Amazon workers in New York voted Friday to establish the first U.S. union at the e-commerce giant, a milestone for a company that has steadfastly opposed organized labor in its massive workforce.
Employees at the Staten Island JFK8 warehouse voted 2,654 to 2,131 in support of the unionizing drive, according to a tally of ballots from the National Labor Relations Board.
At stake was Amazon’s ability to remain union-free in its home market, a status it has guarded fiercely since the company was set up in the 1990s.
“Welcome the 1st union in America for Amazon,” organizer Christian Smalls tweeted.
During the contentious campaign, the company discouraged workers from supporting unions at mandatory meetings, and through signs and other literature at the work site.
Amazon has argued that forming a union will mar the company’s direct relationship with workers and represent a jump into the unknown, with no guarantee employees will wind up with better wages or job security.

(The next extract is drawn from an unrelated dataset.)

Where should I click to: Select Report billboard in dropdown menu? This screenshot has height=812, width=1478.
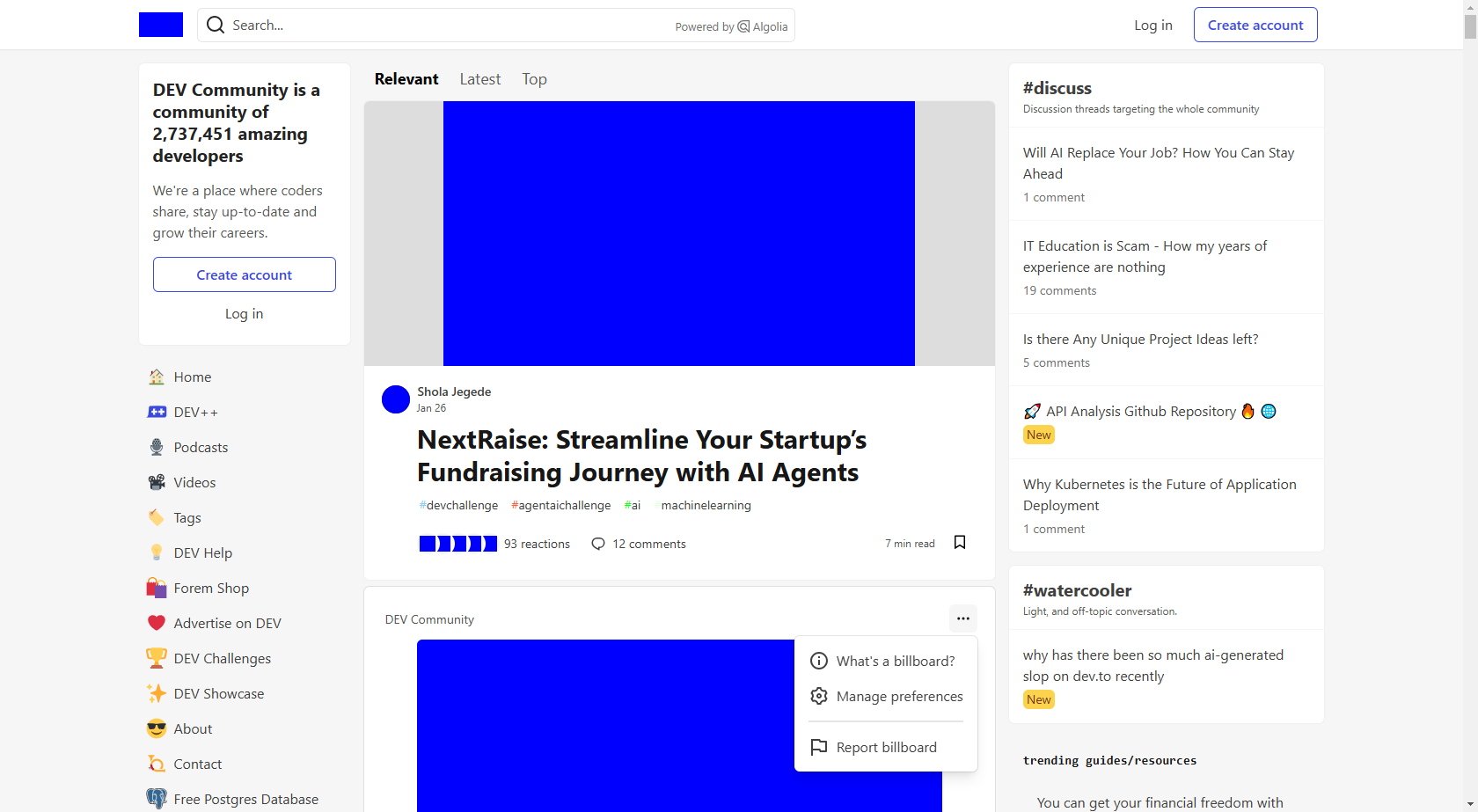(886, 747)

The overall picture for organized labor in the United States is no better than mixed in an economy that has seen unions’ share of the American workforce steadily diminish in recent decades.
Union revival?
The number of U.S. workers who are members of a union has fallen from about 20 percent in 1983 to about 10 percent in 2021, according to the Bureau of Labor Statistics.
At Amazon, workers at a Bessemer, Alabama warehouse last year overwhelmingly voted against a unionization push supported by the Retail, Wholesale and Department Store Union.
But the NLRB later called for a redo of the vote, citing what it called interference by Amazon.
In the Alabama re-vote 993 workers cast ballots against the labor group, compared with 875 employees in favor.
But there were 416 “challenged” ballots, a “determinative” amount, according to the National Labor Relations Board, meaning the number of ballots still to be settled is big enough to potentially decide the final result.
At a news conference Thursday, union officials noted that their initial campaign last year — which received lots of media coverage and even an official endorsement by President Joe Biden — helped spur similar moves around the country.
At Starbucks, a movement to shift labor dynamics began with two cafes in upstate New York voting in December to unionize. Since then, more than 150 restaurants are at various stages of union campaigns.
The Starbucks campaign was led mostly by younger and college-educated workers who are broadly reflective of the current wave of newer labor supporters.
Union campaigns have also had recent success at museums, NGOs, media companies and universities.
But beyond those sectors, labor unions have struggled to gain a foothold, particularly in southern and some western states, whose percentage of unionized workers are less than one-third or one-fourth of those in California and New York.